Have checked the MCA business directory and Roger Towner stil works for them.


----------



## johnalderman

The use of aids for eye sight tests has been in place since at least 1970.


----------



## jaydeeare

Jack, did that also apply to Deck Cadets/Apprentices?


----------



## johnalderman

Not sure but a very good friend of mine borderline failed in 1968, had a special eye test in London and just passed, by 1970 he passed the test wearing glasses, I think he was the first in South Shields to do so. But this was for a ticket not a new starter.


----------



## slick

All,
When I retired in a sudden rush of vanity I decided to get some Business Cards printed I opted for my name and Master Mariner.
I thought little of it until I presented one to a Conservative MP, he said "I am impressed, it tells me exactly what you are"
Yours aye,
Slick


----------



## Bill Davies

Quote: John Alderman - _The use of aids for eye sight tests has been in place since at least 1970._:Unquote

John,

Are you sure about that? It certainly was not the case for me in 67 and I have spoken to several who were up for Master's(FG) in the 70s (pre STCW78) and they were unaware. May simply because it did not effect them!

Bill


----------



## johnalderman

100% certain a good friend of mine for over 40 years now, passed his eye sight test for 2nd mates in 1970 with the aid of glasses, he was I'm almost sure the first in South Shields to do so, I therefore think the rules were changed in 1970.


----------



## Topherjohn

*Eyesight Tests and Masters Certificate*

Towards the end of study for 2nd Mates in 1963 I presented myself in Southampton with others for my eyesight test. First in line, failed the lantern test. Examiner said not to worry, sit at the end of line and try again. Second time around, eyes watering, failed again! Even gave me a third attempt with next batch of examinees. OK, he kindly suggested, its lunch time now, go out, have a pint and several carrots, then return and have another go! Returned after 5 lbs of carrots (just kidding), passed by a whisker at fourth attempt! Eventually made it to Masters in 1969 of which I'm modestly proud. Loved my years at sea. My Masters Cert. served well as my "degree" when ashore and for rest of my working life. Now retired I'm indebted to and will remain utterly grateful to the kindly examiner till the day I cross the bar.


----------



## jaydeeare

I only had 2 cracks at the sight test, the initial and a second a little while later.

My problem was in one eye only. As it happened, it was the first eye he tested. He never bothered to check the other eye, or both eyes together.
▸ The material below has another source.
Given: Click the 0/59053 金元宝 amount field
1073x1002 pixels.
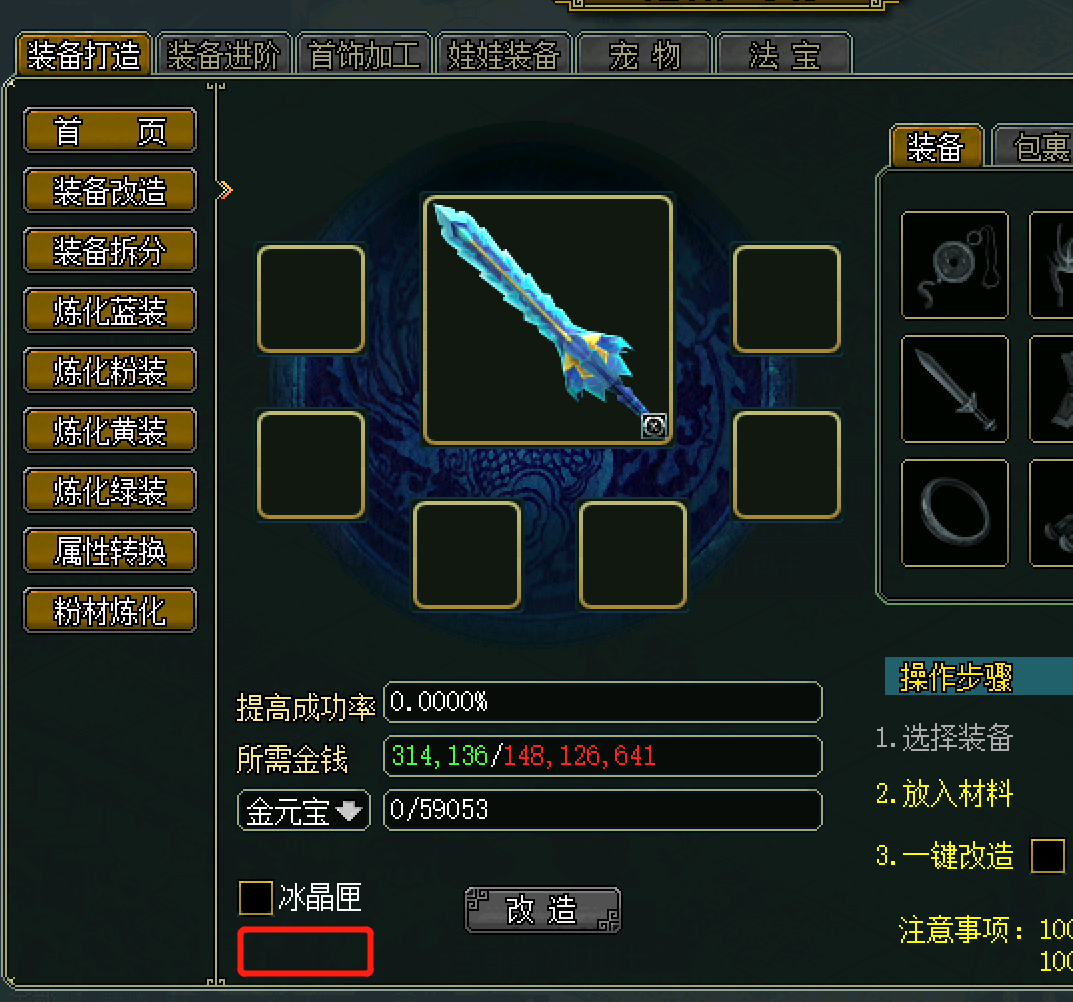Looking at the screenshot, I should tap(602, 810).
That one eye failure was sufficient for him to pronounce me 'Unfit for Deck Service'.

Sorry that this has veered away from the initial Thread.


----------



## Dave Wilson

slick said:


> All,
> When I retired in a sudden rush of vanity I decided to get some Business Cards printed I opted for my name and Master Mariner.
> I thought little of it until I presented one to a Conservative MP, he said "I am impressed, it tells me exactly what you are"
> Yours aye,
> Slick


Sailed with several Cooks who I suggested should use the title Master Baker as that described them very well.


----------



## David K

.... 'Had the pleasure of sailing under two "Skippers" with "Extra Masters" both Sail and Steam. Strange, but neither one drank nor swore ! The first,( Capt.William McCauley) was in Command of the first ship I ever joined, and he used the Tugs more because the Company insisted ( probably for Insurance purposes ) ... 'Always impressed me, the way he'd "park" the ship, after turning it 180 degrees, in confined waters, to come alongside the Dock, prior discharging the cargo, of Iron Ore in Newcastle ( Australia ) ... David K.


----------



## Bill Davies

Not too sure I like the 'skipper' terminology. It has a fishing boat 'ring' to it.
If one has difficulty with Captain then Master (which I prefer) seems to be more appropriate.


----------



## Topherjohn

*Captain Master Skipper?*



Bill Davies said:


> Not too sure I like the 'skipper' terminology. It has a fishing boat 'ring' to it.
> If one has difficulty with Captain then Master (which I prefer) seems to be more appropriate.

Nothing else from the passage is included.